Description
This model maps clinical abbreviations and acronyms to their meanings using sbiobert_base_cased_mli
Sentence Bert Embeddings. It is the first primitive version of abbreviation resolution and will be improved further in the following releases.
Predicted Entities
Abbreviation Meanings
Open in Colab Copy S3 URICopied!
How to use
document_assembler = DocumentAssembler()\
.setInputCol("text")\
.setOutputCol("document")
tokenizer = Tokenizer()\
.setInputCols(["document"])\
.setOutputCol("token")
word_embeddings = WordEmbeddingsModel.pretrained("embeddings_clinical", "en", "clinical/models")\
.setInputCols(["document", "token"])\
.setOutputCol("word_embeddings")
clinical_ner = MedicalNerModel.pretrained("ner_abbreviation_clinical", "en", "clinical/models") \
.setInputCols(["document", "token", "word_embeddings"]) \
.setOutputCol("ner")
ner_converter = NerConverterInternal() \
.setInputCols(["document", "token", "ner"]) \
.setOutputCol("ner_chunk")\
.setWhiteList(['ABBR'])
sentence_chunk_embeddings = BertSentenceChunkEmbeddings.pretrained("sbiobert_base_cased_mli", "en", "clinical/models")\
.setInputCols(["document", "ner_chunk"])\
.setOutputCol("sentence_embeddings")\
.setChunkWeight(0.5)\
.setCaseSensitive(True)
abbr_resolver = SentenceEntityResolverModel.pretrained("sbiobertresolve_clinical_abbreviation_acronym", "en", "clinical/models") \
.setInputCols(["sentence_embeddings"]) \
.setOutputCol("abbr_meaning")\
.setDistanceFunction("EUCLIDEAN")\
resolver_pipeline = Pipeline(
stages = [
document_assembler,
tokenizer,
word_embeddings,
clinical_ner,
ner_converter,
sentence_chunk_embeddings,
abbr_resolver
])
text = "The patient admitted from the IR for aggressive irrigation of the Miami pouch.
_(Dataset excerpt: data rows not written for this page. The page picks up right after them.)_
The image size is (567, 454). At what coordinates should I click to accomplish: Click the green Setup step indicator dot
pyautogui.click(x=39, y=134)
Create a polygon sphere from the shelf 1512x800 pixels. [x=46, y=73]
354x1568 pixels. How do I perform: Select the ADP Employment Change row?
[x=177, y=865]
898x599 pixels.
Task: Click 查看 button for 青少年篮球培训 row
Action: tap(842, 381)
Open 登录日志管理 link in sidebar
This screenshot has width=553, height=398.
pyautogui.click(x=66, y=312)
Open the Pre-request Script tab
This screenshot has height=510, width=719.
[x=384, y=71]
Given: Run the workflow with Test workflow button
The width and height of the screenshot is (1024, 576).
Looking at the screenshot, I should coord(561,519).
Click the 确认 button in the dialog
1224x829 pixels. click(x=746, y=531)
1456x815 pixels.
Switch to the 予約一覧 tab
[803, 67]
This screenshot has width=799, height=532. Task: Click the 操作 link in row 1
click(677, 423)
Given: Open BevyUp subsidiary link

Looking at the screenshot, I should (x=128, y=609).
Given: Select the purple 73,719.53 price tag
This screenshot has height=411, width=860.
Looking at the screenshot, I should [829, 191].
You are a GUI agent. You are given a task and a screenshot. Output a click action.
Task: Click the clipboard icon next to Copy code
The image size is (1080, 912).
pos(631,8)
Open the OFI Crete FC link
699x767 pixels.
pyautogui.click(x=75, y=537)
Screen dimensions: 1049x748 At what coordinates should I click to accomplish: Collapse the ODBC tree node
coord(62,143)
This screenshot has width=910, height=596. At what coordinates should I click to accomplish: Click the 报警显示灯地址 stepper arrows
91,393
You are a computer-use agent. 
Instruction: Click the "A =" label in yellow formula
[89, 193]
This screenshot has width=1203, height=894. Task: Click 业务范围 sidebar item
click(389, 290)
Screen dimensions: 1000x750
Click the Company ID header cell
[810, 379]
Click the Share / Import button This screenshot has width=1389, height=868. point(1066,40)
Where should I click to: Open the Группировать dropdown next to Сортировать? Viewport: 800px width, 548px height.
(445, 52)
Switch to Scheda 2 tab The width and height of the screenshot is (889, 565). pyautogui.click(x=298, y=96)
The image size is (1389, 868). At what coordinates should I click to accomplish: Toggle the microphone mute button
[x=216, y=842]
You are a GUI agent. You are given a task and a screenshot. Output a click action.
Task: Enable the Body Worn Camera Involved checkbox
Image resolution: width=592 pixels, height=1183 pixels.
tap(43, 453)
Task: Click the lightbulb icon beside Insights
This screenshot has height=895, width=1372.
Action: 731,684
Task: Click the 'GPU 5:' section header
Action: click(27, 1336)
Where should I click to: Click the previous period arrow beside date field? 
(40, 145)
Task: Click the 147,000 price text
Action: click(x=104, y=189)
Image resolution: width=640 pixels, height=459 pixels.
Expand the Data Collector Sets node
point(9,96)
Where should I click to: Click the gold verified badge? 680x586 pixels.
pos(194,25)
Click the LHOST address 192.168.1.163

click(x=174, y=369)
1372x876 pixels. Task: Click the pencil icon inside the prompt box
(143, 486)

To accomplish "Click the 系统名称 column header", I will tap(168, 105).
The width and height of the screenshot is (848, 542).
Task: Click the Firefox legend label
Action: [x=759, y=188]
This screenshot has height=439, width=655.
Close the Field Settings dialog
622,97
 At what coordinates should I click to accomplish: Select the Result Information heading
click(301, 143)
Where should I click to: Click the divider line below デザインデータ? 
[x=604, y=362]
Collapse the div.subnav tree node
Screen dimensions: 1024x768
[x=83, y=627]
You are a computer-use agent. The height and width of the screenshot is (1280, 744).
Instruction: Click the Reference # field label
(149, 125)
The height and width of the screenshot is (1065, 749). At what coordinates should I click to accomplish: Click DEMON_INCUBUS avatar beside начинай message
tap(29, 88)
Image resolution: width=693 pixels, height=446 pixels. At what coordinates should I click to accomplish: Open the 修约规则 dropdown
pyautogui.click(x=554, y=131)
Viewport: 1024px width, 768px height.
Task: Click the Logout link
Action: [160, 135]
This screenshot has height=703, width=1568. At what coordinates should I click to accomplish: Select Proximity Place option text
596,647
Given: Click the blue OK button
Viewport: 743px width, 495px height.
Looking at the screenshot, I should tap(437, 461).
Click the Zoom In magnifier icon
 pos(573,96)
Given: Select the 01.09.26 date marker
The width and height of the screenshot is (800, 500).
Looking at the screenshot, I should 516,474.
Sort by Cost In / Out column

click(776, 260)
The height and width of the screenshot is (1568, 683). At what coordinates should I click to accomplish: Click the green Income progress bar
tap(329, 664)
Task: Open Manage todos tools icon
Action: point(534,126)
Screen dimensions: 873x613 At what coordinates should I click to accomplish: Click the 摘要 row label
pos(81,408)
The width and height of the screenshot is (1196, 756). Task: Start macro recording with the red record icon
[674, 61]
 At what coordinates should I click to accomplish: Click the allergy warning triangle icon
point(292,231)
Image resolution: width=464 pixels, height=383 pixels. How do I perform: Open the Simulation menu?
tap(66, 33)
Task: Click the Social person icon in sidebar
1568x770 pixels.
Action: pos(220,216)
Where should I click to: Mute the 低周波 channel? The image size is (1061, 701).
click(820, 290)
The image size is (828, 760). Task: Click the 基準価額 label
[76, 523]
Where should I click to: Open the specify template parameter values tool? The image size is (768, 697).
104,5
DISCHARGE DIAGNOSES: 1. A 58-year-old female with a history of stage 2 squamous cell carcinoma of the cervix status post total pelvic exenteration in 1991."
sample_text = spark.createDataFrame([[text]]).toDF('text')
abbr_result = resolver_pipeline.fit(sample_text).transform(sample_text)
Results
+-------+---------+------+------------------------+-------------------------------------------------------------------------+-----------------+---------------------------------+
|sent_id|ner_chunk|entity| abbr_meaning| all_k_results|all_k_resolutions| all_k_cosine_distances|
+-------+---------+------+------------------------+-------------------------------------------------------------------------+-----------------+---------------------------------+
| 0| IR| ABBR|interventional radiology|interventional radiology:::immediate-release:::(stage) IA:::intraarterial|IR:::IR:::IA:::IA|0.0156:::0.0945:::0.1046:::0.1111|
+-------+---------+------+------------------------+-------------------------------------------------------------------------+-----------------+---------------------------------+
Model Information
Model Name: | sbiobertresolve_clinical_abbreviation_acronym |
Compatibility: | Healthcare NLP 3.3.4+ |
License: | Licensed |
Edition: | Official |
Input Labels: | [sentence_embeddings] |
Output Labels: | [abbr_meaning] |
Language: | en |
Size: | 105.3 MB |
Case sensitive: | false |